------ Input data
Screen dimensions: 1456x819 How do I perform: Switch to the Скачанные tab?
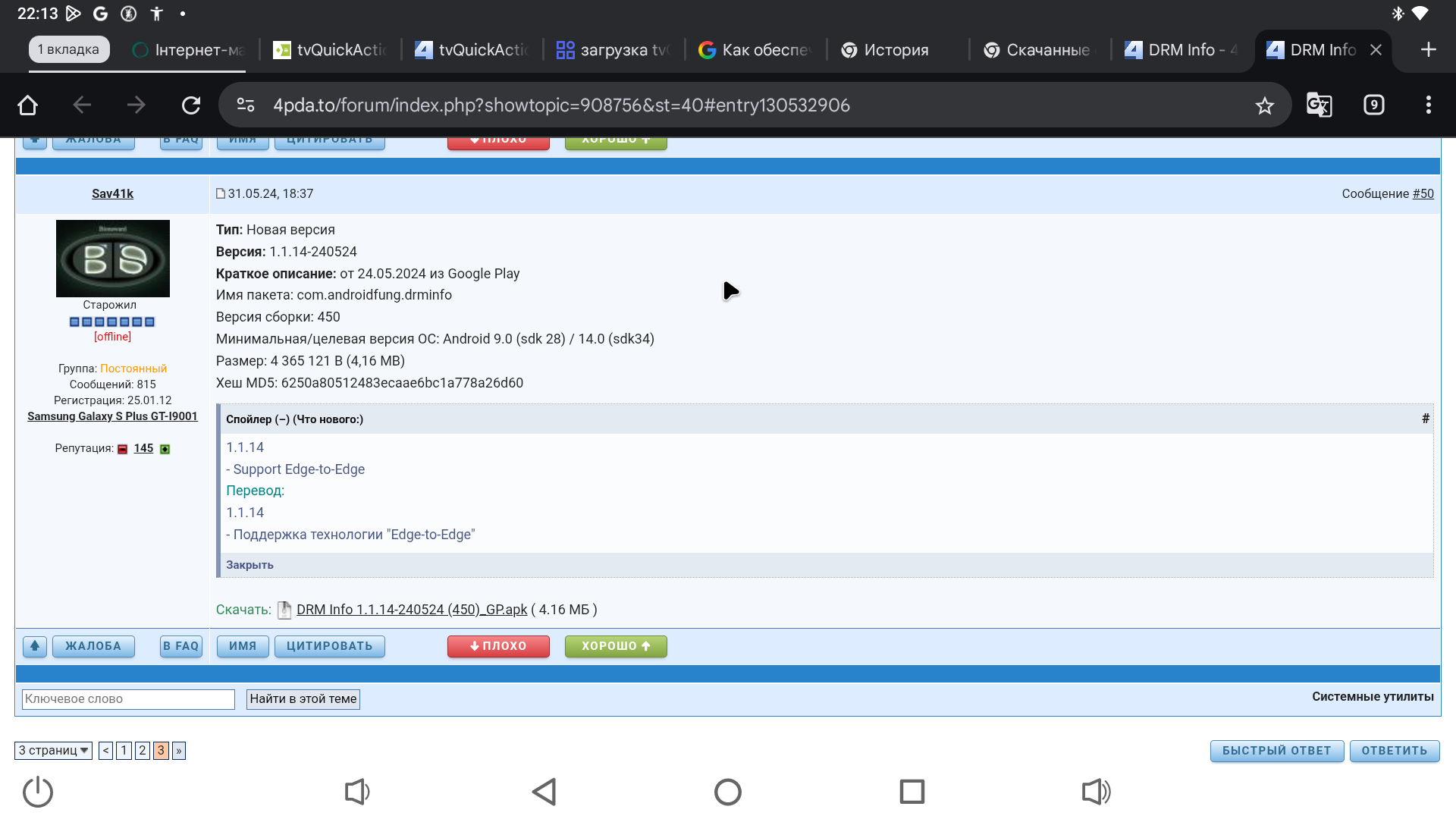point(1047,50)
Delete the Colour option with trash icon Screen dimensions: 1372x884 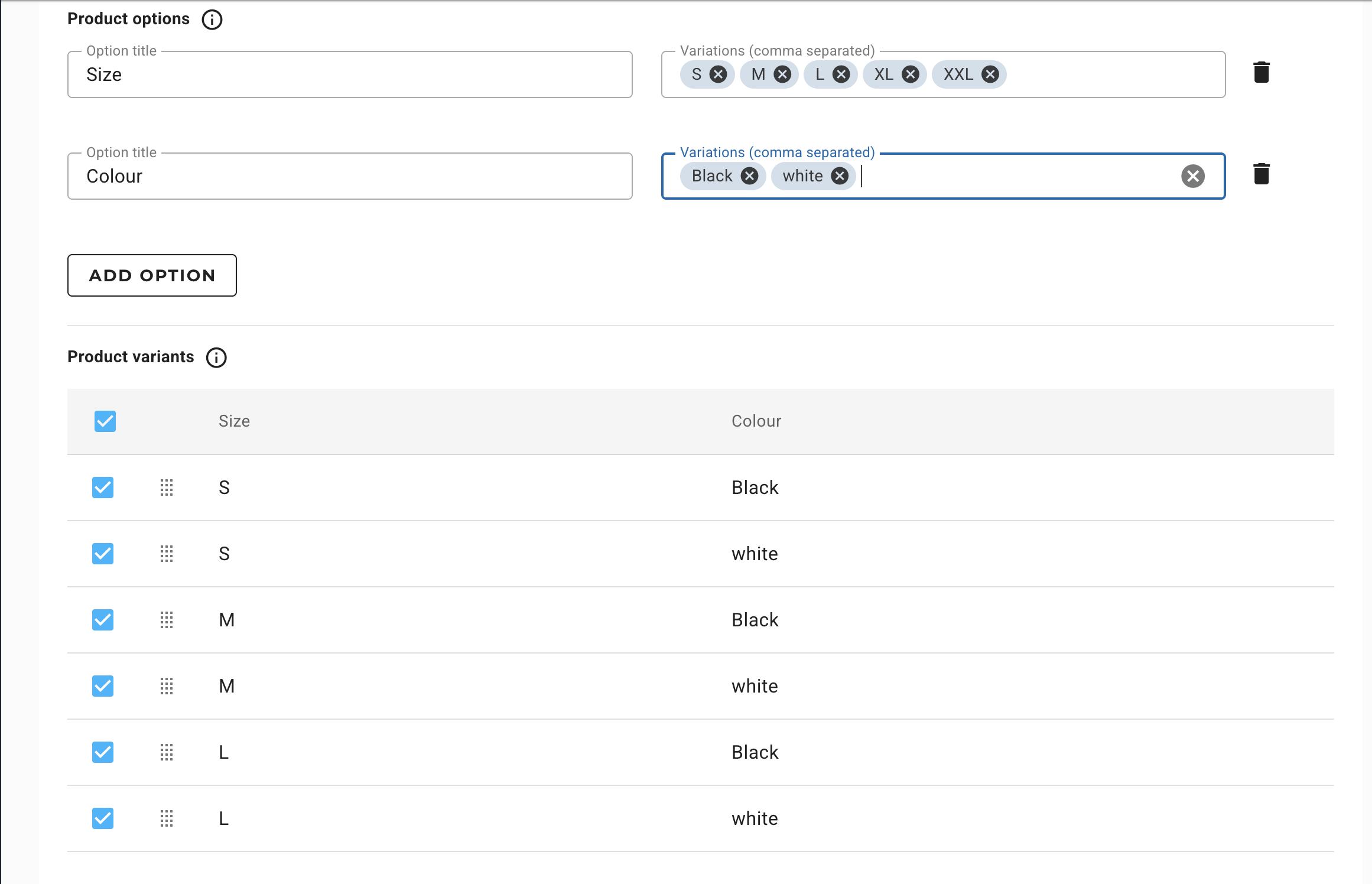1262,174
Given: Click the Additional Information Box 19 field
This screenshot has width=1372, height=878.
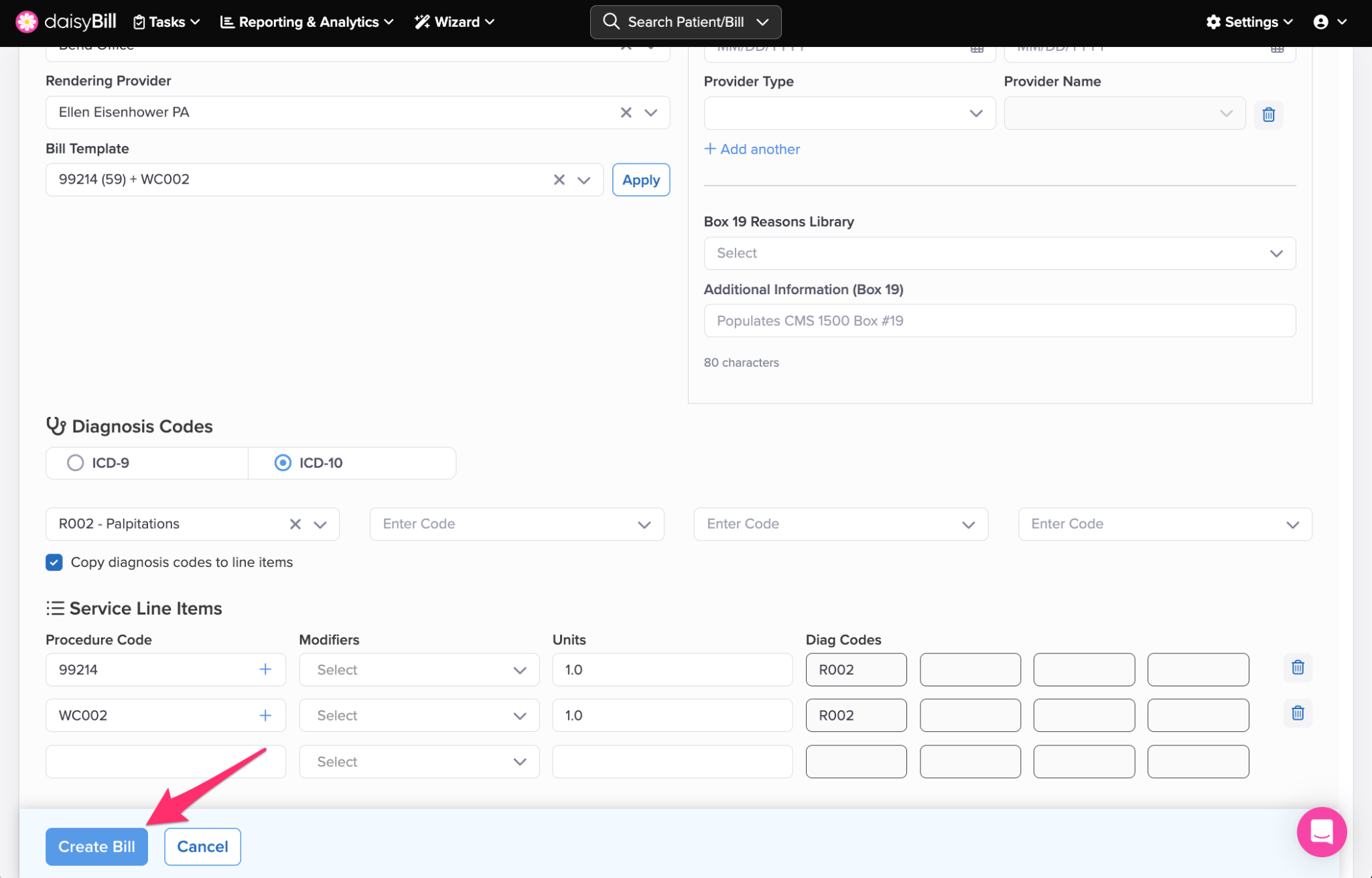Looking at the screenshot, I should [x=999, y=321].
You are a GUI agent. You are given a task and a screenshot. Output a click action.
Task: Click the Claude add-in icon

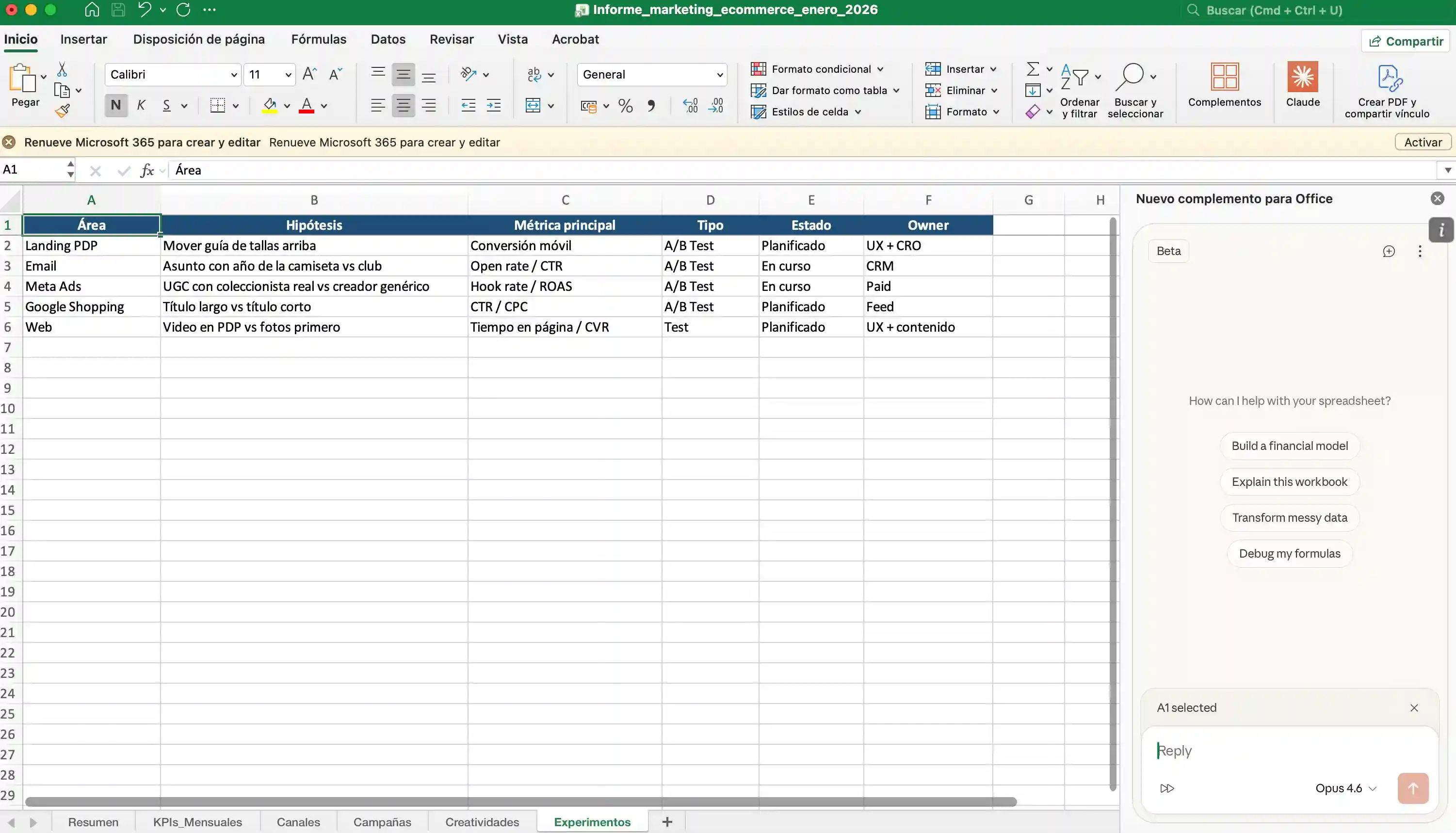click(1302, 78)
------------
- _Problem to work on_
Your reply should consist solely of the lines from the line containing "Given: Click the" through the last line of the listing, unchanged and free of pictures.

- _Task result_
Given: Click the Additional Information Box 19 field
This screenshot has width=1372, height=878.
Looking at the screenshot, I should [x=999, y=321].
You are a GUI agent. You are given a task and a screenshot. Output a click action.
Task: Click the Claude add-in icon

click(1302, 78)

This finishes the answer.